In part one of resident diabetic Henry Stewart’s ongoing four-part series, Insulin is Not a Cure, the author recounted collapsing from an insulin overdose and explained how, without insulin, he would starve to death.
A friend recently asked me how I was managing my diabetes—“no flare-ups?”—and I had to laugh, because diabetes usually feels like nothing but “flare-ups”. Insulin is a volatile substance. It doesn’t have “possible” side effects—its side effects are guaranteed.
At its easiest, insulin is exhausting. The way most people think of “medicine” is as a stable compound, usually in tablet form, that makes us better without making us actually feel anything—without making us conscious of how it works. An aspirin clears a headache as though by magic. Drugs intended to lower our cholesterol levels do so without providing an accompanying sensation of our arteries being scraped clear.
But insulin is not a pill diabetics must remember to take with meals that then quietly does its business: it’s a shot, like adrenalin or cocaine, with a palpable effect. You feel insulin wear off, too: sometimes in the form of mental lethargy, sometimes as weariness, sometimes as deep body aches. Some days, the best I’ll feel is in the morning, before breakfast, before that first shot.

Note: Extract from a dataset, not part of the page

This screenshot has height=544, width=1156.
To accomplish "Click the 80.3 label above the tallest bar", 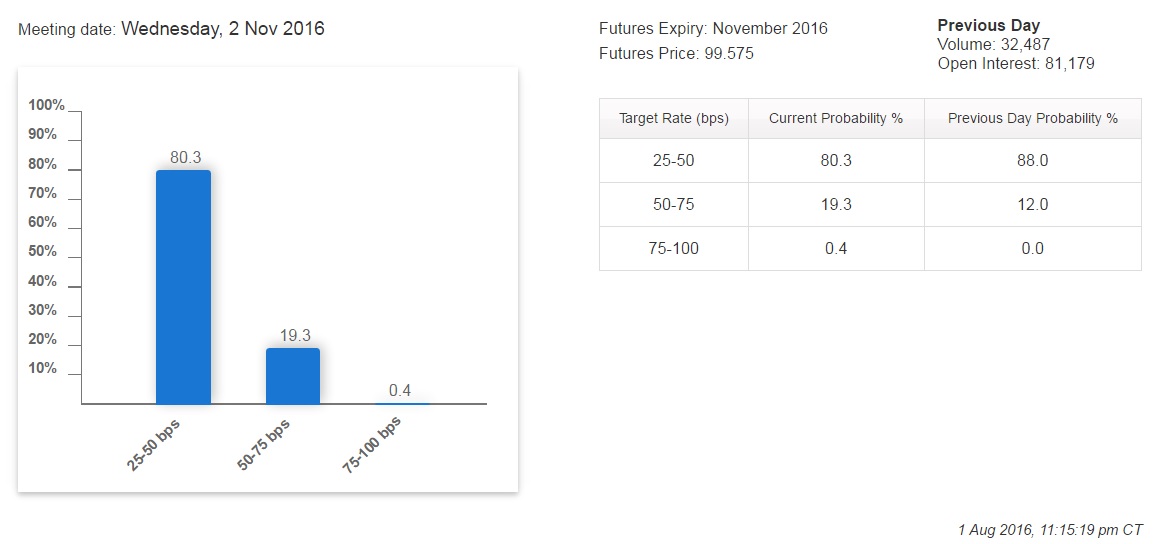I will click(185, 157).
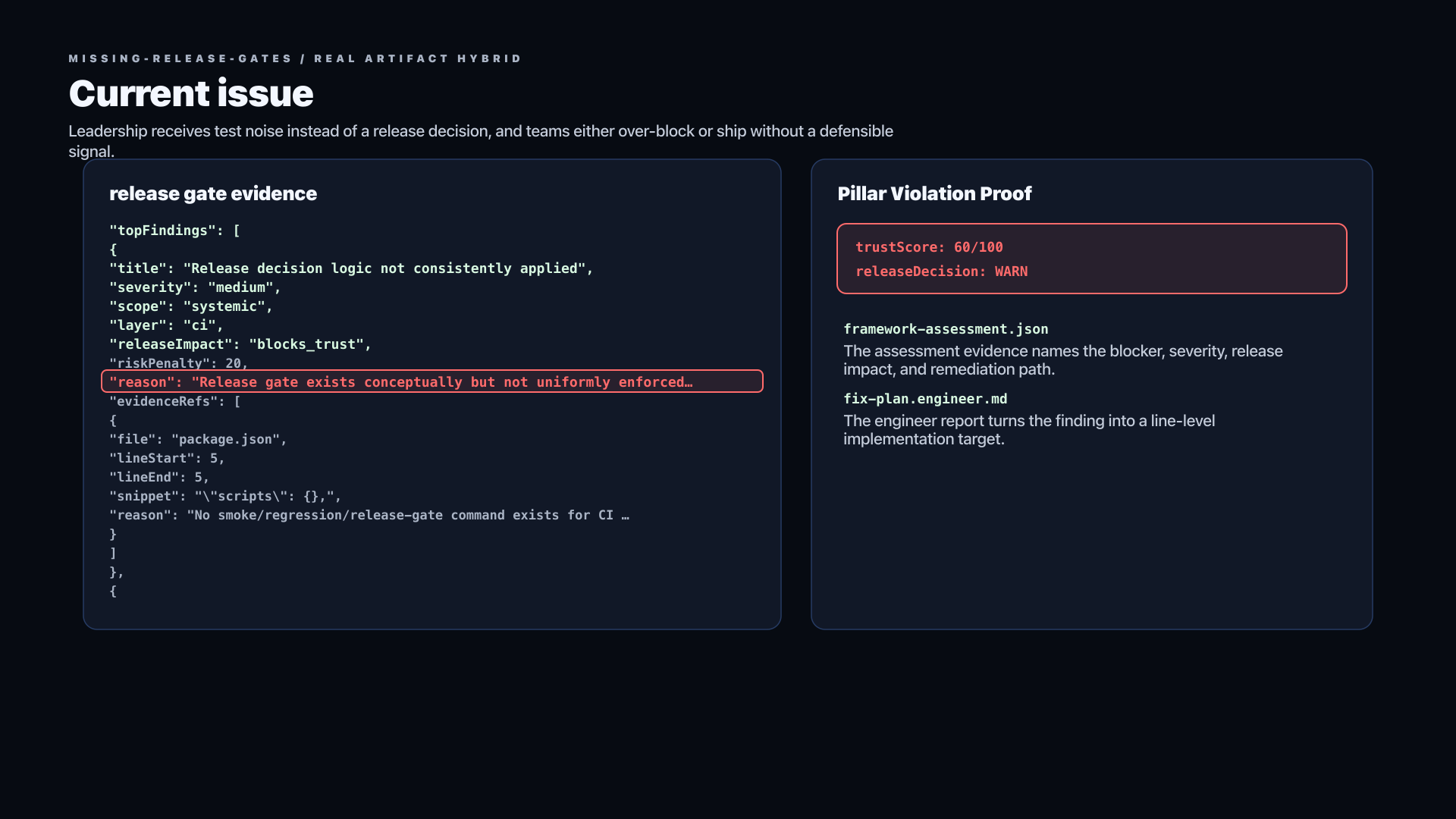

At its worst, insulin can be fatal. That isn’t novel—it’s true of many medicines—but with insulin the possibility of overdose is so simple, so tied to the therapy. To overdose on aspirin requires deliberateness; to overdose on insulin, you need simply to misjudge a particular dosage. Not even by a lot—a single unit (roughly 1/10 of a milliliter) could make a terrible difference, as if one aspirin would clear your headache but two would end your life.